В январе 1944-го, 27-го числа, город был полностью освобождён от блокады. Началась стройка. Надо было всё восстанавливать. Работали не по 8 часов, а по 10. С фронта возвращались раненые, а наш медсанбат (55-й армии) пошёл вслед за фронтом.

Первое, что у нас появилось – это собака. А случилось так: шёл мимо нас какой-то мужчина с собакой. Вдруг с ним случилось что-то, и он упал. Его подобрали, увезли, а собака осталась, ну мы и взяли её себе. Но прожила она недолго – очень старенькая была. Потом у нас появилась Зельда, немецкая овчарка.
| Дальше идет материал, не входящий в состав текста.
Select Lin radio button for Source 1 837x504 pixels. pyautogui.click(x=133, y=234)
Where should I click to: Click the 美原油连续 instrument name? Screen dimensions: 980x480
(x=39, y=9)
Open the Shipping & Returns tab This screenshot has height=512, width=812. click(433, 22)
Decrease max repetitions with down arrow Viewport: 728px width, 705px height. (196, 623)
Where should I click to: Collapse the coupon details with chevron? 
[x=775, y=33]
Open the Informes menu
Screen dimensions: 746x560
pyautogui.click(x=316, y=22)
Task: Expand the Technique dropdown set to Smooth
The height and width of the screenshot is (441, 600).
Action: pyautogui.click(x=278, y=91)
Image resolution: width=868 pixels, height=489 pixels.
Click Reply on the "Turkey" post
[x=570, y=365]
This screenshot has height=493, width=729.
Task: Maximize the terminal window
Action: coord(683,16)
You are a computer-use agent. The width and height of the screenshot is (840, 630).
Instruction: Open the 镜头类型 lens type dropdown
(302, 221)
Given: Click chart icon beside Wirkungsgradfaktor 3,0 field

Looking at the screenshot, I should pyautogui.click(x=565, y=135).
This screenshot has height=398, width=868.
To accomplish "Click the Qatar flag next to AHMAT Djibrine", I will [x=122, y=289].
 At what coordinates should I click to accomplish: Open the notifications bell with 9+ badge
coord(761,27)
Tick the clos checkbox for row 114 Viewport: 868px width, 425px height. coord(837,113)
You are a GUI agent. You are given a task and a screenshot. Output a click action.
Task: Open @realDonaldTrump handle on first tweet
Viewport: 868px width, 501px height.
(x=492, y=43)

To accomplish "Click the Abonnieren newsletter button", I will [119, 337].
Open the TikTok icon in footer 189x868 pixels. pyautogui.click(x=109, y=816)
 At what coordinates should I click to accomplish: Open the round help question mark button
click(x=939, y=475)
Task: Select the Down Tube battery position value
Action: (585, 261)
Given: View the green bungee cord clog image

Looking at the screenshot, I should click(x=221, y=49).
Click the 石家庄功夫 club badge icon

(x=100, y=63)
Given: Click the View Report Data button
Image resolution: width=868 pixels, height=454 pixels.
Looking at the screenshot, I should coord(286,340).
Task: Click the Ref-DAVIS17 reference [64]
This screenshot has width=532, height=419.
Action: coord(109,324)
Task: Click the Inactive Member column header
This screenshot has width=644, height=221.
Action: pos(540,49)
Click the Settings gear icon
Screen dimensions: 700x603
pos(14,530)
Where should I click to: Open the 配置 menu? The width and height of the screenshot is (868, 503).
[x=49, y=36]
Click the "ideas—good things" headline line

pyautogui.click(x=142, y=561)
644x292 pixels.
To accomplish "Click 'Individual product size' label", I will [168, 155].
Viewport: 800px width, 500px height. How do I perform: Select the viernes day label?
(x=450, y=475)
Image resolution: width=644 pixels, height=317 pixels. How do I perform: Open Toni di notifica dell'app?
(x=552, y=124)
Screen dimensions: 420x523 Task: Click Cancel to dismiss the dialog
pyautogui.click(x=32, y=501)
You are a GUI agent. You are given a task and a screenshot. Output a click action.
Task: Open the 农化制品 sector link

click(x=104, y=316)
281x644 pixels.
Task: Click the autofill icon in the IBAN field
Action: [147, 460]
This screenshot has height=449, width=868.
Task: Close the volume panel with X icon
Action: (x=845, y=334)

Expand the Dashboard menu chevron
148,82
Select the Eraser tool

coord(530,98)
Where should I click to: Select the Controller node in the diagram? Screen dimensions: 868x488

Об окончании войны мы узнали неожиданно. Папа болел, лежал дома, я собиралась на работу, мама – в магазин. Вдруг по радио объявляют конец войны. Стали мы обниматься, целоваться, чуть не плясать – столько было радости! И верилось, и не верилось! Не верилось потому, что, несмотря на объявленный мир, бои всё ещё шли. Не хотел фашист сдаваться. Ещё гибли наши люди. Возьми злую собаку – чем больше её бьют, тем больше она огрызается. Так и тут: мало того, что врагов в их же логове побили, так они всё равно пытаются что-то доказать.